The Random Forest model, an ensemble method known for its robustness and ability to provide feature importance, yielded a test Precision of 0.444. Conversely, its Recall was good at 0.627, and its ROC AUC of 0.745 indicated good discriminative capability, slightly better than LightGBM and MLP in this metric. The F1-score stood at 0.520. Feature importance analysis pointed to behavioral features like TotalAcceptedCampaigns, Income, and Recency as key drivers. Random Forests inherently generate probability scores. While it has a better precision than LightGBM, it is still low for the primary business objective.

5. Support Vector Machine (SVM)

The SVM, particularly with a linear kernel, was chosen for its efficacy in high-dimensional spaces and potential for interpretability. On the test set, it achieved a Precision of 0.62, outperforming Random Forest and LightGBM in this metric. Its Recall was the lowest of all models at 0.39, leading to an F1-score of 0.485. The ROC AUC was also the lowest at 0.670 from the comparative table. While a linear SVM offers some interpretability through feature coefficients and can be configured to output probabilities for flexible thresholding, its overall predictive performance, particularly its low recall and F1-score, makes it less competitive.

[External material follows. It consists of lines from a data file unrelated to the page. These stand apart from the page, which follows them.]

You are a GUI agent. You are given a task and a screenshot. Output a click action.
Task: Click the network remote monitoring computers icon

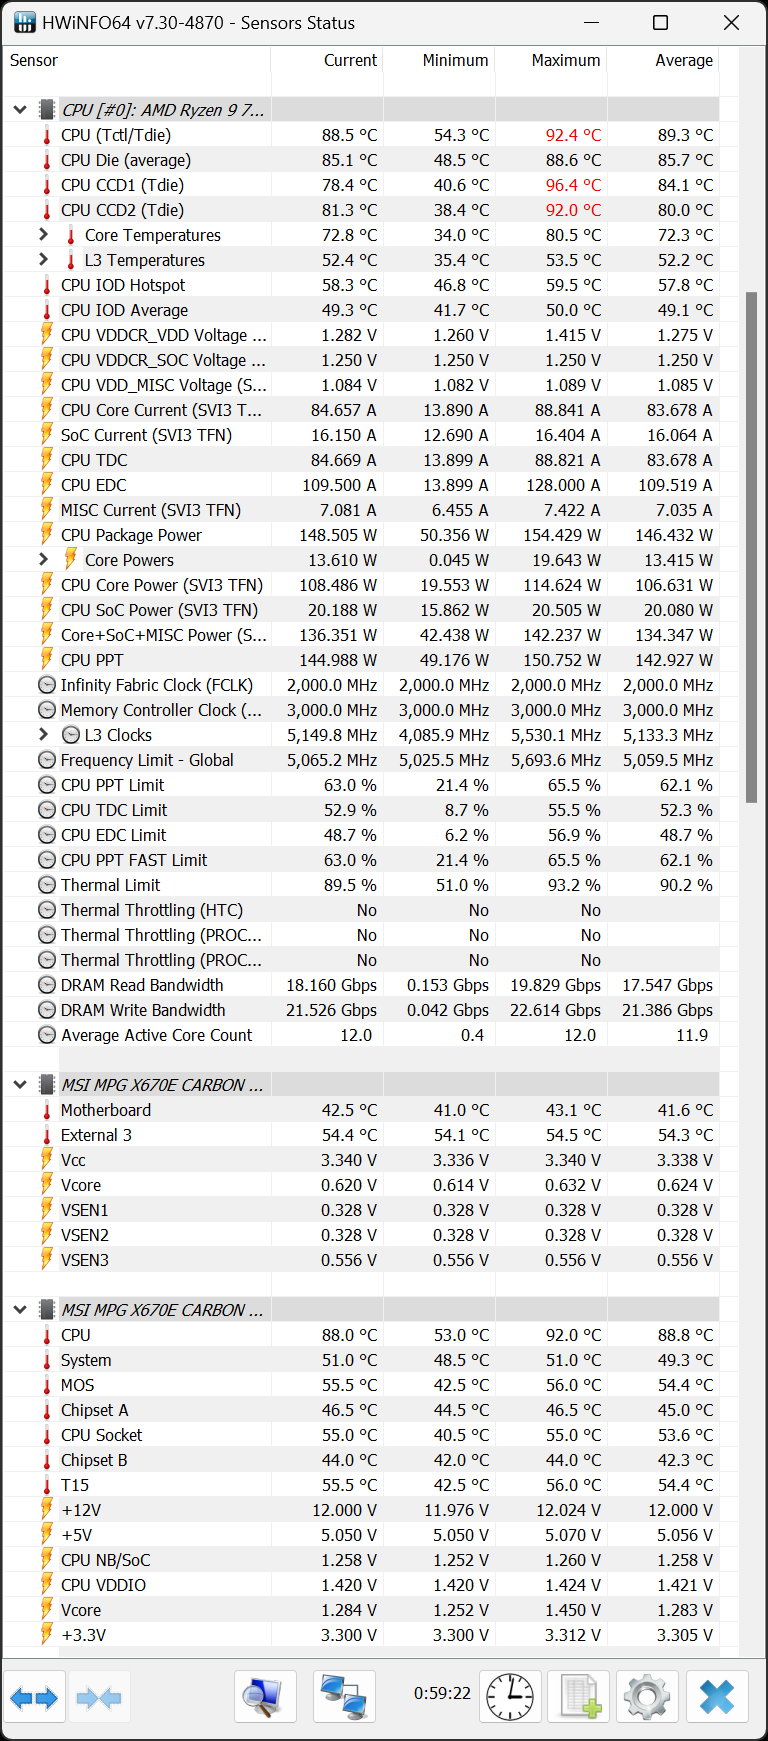pyautogui.click(x=344, y=1697)
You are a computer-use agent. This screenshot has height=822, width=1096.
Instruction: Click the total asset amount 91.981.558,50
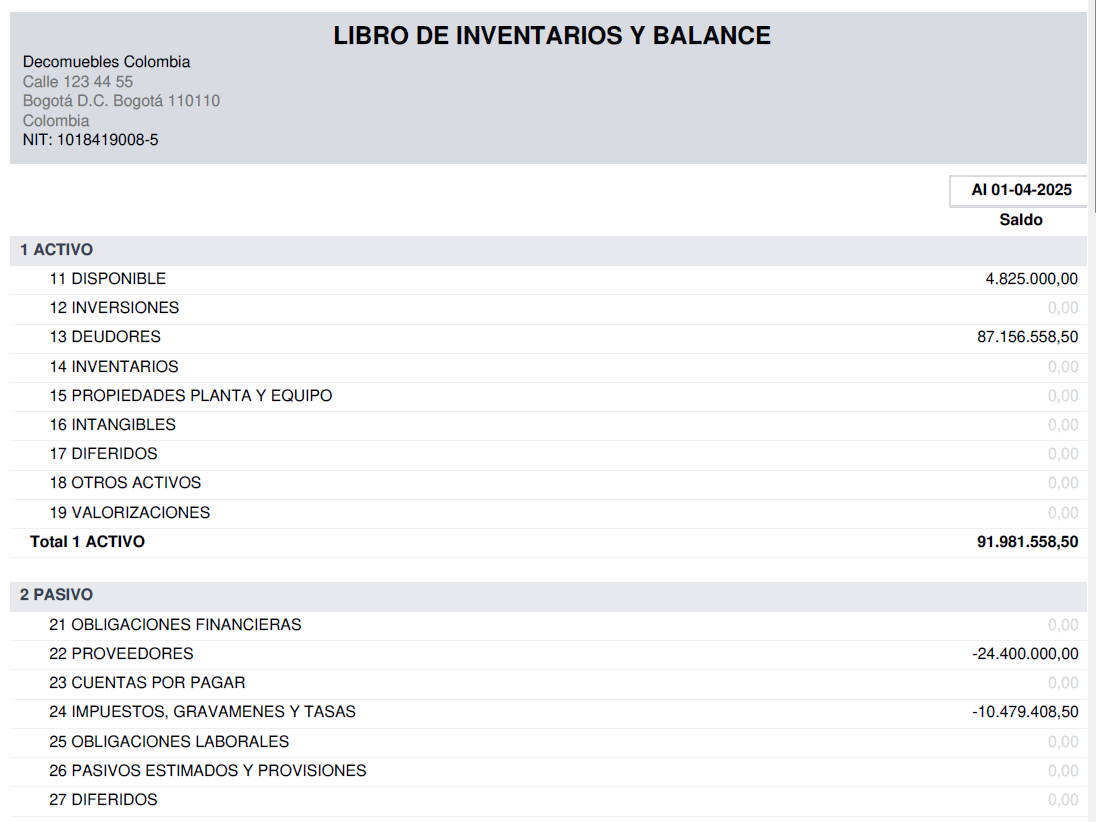click(x=1027, y=542)
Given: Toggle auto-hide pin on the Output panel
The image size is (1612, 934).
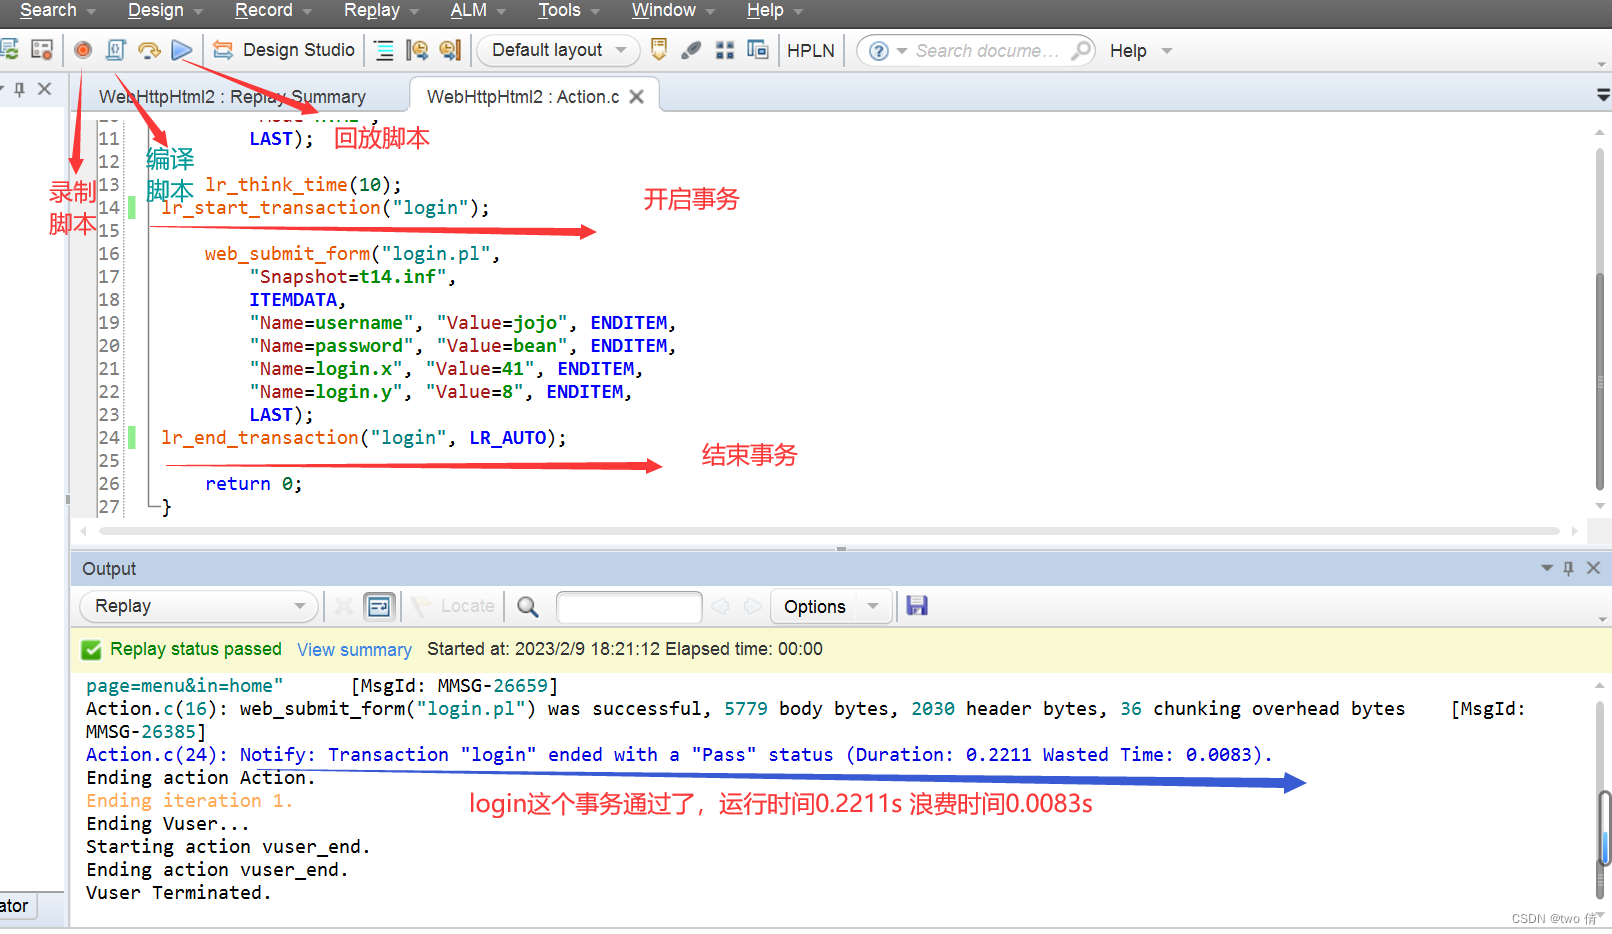Looking at the screenshot, I should click(x=1568, y=568).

## Model Ranking and Recommendation

The selection of the optimal model is guided by the predefined success criteria, with a strong emphasis on maximizing Precision to align with business objectives.

1. Recommended Model: Logistic Regression
The Logistic Regression model remains unequivocally the top-ranked model. Its leading performance across all key metrics—Precision (0.910), Recall (0.914), F1-score (0.912), and ROC AUC (0.908)—demonstrates its superior capability in accurately identifying interested customers while minimizing errors. Its inherent ability to provide probability scores meets the flexible thresholding requirement, and its interpretability fosters stakeholder trust. Given the primary goal of reducing costs by avoiding contact with uninterested customers, its high precision is paramount.

2. Second Rank: Support Vector Machine (SVM)
With a Precision of 0.620, the SVM ranks second. This is the highest precision after Logistic Regression, making it more aligned with the business objective than the other models. While its Recall (0.390) and F1-score (0.485) are relatively low, it offers linear interpretability and supports probability outputs. Despite the trade-off in recall, the high precision gives it an edge over the MLP.

3. Third Rank: Neural Network (MLP)
The MLP model achieved a Precision of 0.600 and Recall of 0.500, resulting in an F1-score of 0.545. It captures non-linear relationships and outputs probabilities, but its black-box nature may hinder stakeholder acceptance. While its overall metrics are balanced, the slightly lower precision places it just below SVM for this task.

4. Fourth Rank: Random Forest
Random Forest places fourth. Its ROC AUC (0.745) is good, and its Recall (0.627) is decent. However, its low Precision (0.444) is a significant drawback. Its F1 score is better than LightGBM's.

5. Fifth Rank: LightGBM
LightGBM is ranked fifth. While it boasts the second-highest Recall (0.735) and a good ROC AUC (0.740), its extremely low Precision (0.333) makes it unsuitable for the primary goal of cost minimization through targeted contact. The high number of false positives would lead to substantial wasted marketing expenditure, despite its efficiency and other technical advantages. Its F1-score is also the lowest among the tree-based ensembles and MLP.

Conclusion

Based on this comprehensive assessment the Logistic Regression model is still strongly recommended for deployment. It best satisfies the project's success criteria, offering an excellent balance of high precision for cost-effective marketing campaigns and the necessary flexibility in threshold setting for the Marketing team. Its strong performance metrics and interpretability make it a reliable and understandable choice.